* **Wat wordt verwacht**
Wijzig alsjeblieft de onderstaande gegevens door overal "Describe the element" te vervangen door "Name the element". Laat al het andere ongewijzigd.

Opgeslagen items
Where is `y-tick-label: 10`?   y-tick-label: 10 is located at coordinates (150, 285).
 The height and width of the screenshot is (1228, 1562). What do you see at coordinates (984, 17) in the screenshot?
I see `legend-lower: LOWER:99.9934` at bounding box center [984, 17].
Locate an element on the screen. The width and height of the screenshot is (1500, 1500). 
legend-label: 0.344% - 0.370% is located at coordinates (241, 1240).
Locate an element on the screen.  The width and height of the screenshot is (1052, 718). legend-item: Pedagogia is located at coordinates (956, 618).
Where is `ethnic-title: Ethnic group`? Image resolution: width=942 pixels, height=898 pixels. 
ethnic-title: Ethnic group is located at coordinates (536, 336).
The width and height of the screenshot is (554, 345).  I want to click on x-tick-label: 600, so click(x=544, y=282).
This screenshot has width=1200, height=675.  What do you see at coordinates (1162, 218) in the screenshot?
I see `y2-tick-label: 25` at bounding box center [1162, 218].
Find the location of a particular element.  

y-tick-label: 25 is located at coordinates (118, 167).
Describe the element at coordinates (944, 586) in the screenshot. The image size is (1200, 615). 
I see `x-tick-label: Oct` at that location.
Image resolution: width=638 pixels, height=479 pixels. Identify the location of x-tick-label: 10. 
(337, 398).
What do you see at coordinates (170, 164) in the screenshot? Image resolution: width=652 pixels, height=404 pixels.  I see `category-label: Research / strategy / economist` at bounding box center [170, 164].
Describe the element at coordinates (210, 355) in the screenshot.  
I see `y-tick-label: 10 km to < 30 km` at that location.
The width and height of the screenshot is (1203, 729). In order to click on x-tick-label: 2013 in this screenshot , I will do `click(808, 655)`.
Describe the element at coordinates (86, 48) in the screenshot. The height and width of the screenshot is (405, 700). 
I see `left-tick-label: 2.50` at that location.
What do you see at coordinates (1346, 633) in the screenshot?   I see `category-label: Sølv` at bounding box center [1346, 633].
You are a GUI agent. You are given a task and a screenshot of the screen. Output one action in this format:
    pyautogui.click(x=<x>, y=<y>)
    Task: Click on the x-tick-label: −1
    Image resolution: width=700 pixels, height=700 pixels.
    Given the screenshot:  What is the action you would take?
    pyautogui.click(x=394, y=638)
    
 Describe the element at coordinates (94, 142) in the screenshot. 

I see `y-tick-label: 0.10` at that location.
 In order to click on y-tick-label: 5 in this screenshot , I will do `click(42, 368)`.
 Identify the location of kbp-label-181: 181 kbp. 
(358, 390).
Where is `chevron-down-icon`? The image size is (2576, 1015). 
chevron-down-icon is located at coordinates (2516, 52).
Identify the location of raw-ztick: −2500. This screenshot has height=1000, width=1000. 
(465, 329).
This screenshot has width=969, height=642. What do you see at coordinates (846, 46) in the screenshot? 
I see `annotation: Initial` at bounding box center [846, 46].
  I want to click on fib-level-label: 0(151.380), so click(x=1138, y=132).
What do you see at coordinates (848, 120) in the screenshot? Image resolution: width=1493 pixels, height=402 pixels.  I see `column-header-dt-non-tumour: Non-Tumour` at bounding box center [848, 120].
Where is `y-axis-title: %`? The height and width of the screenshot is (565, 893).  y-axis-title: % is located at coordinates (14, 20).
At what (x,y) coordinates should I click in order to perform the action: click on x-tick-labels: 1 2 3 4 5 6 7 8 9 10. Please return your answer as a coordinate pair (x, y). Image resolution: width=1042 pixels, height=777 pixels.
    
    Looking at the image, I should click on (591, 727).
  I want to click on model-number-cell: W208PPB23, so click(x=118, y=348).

* **Oplossing oefening**
Where is `y-tick-label: 10`?   y-tick-label: 10 is located at coordinates (150, 285).
 The height and width of the screenshot is (1228, 1562). What do you see at coordinates (984, 17) in the screenshot?
I see `legend-lower: LOWER:99.9934` at bounding box center [984, 17].
Locate an element on the screen. The width and height of the screenshot is (1500, 1500). 
legend-label: 0.344% - 0.370% is located at coordinates (241, 1240).
Locate an element on the screen.  The width and height of the screenshot is (1052, 718). legend-item: Pedagogia is located at coordinates (956, 618).
Where is `ethnic-title: Ethnic group`? Image resolution: width=942 pixels, height=898 pixels. 
ethnic-title: Ethnic group is located at coordinates (536, 336).
The width and height of the screenshot is (554, 345).  I want to click on x-tick-label: 600, so click(x=544, y=282).
This screenshot has width=1200, height=675.  What do you see at coordinates (1162, 218) in the screenshot?
I see `y2-tick-label: 25` at bounding box center [1162, 218].
Find the location of a particular element.  

y-tick-label: 25 is located at coordinates (118, 167).
Name the element at coordinates (944, 586) in the screenshot. The image size is (1200, 615). 
I see `x-tick-label: Oct` at that location.
Image resolution: width=638 pixels, height=479 pixels. Identify the location of x-tick-label: 10. 
(337, 398).
What do you see at coordinates (170, 164) in the screenshot? Image resolution: width=652 pixels, height=404 pixels.  I see `category-label: Research / strategy / economist` at bounding box center [170, 164].
Name the element at coordinates (210, 355) in the screenshot.  
I see `y-tick-label: 10 km to < 30 km` at that location.
The width and height of the screenshot is (1203, 729). In order to click on x-tick-label: 2013 in this screenshot , I will do `click(808, 655)`.
Name the element at coordinates (86, 48) in the screenshot. The height and width of the screenshot is (405, 700). 
I see `left-tick-label: 2.50` at that location.
What do you see at coordinates (1346, 633) in the screenshot?   I see `category-label: Sølv` at bounding box center [1346, 633].
You are a GUI agent. You are given a task and a screenshot of the screen. Output one action in this format:
    pyautogui.click(x=<x>, y=<y>)
    Task: Click on the x-tick-label: −1
    Image resolution: width=700 pixels, height=700 pixels.
    Given the screenshot:  What is the action you would take?
    pyautogui.click(x=394, y=638)
    
 Name the element at coordinates (94, 142) in the screenshot. 

I see `y-tick-label: 0.10` at that location.
 In order to click on y-tick-label: 5 in this screenshot , I will do `click(42, 368)`.
 Identify the location of kbp-label-181: 181 kbp. 
(358, 390).
Where is `chevron-down-icon`? The image size is (2576, 1015). 
chevron-down-icon is located at coordinates (2516, 52).
Identify the location of raw-ztick: −2500. This screenshot has height=1000, width=1000. 
(465, 329).
This screenshot has width=969, height=642. What do you see at coordinates (846, 46) in the screenshot? 
I see `annotation: Initial` at bounding box center [846, 46].
  I want to click on fib-level-label: 0(151.380), so click(x=1138, y=132).
What do you see at coordinates (848, 120) in the screenshot? Image resolution: width=1493 pixels, height=402 pixels.  I see `column-header-dt-non-tumour: Non-Tumour` at bounding box center [848, 120].
Where is `y-axis-title: %`? The height and width of the screenshot is (565, 893).  y-axis-title: % is located at coordinates (14, 20).
At what (x,y) coordinates should I click in order to perform the action: click on x-tick-labels: 1 2 3 4 5 6 7 8 9 10. Please return your answer as a coordinate pair (x, y). Image resolution: width=1042 pixels, height=777 pixels.
    
    Looking at the image, I should click on (591, 727).
  I want to click on model-number-cell: W208PPB23, so click(x=118, y=348).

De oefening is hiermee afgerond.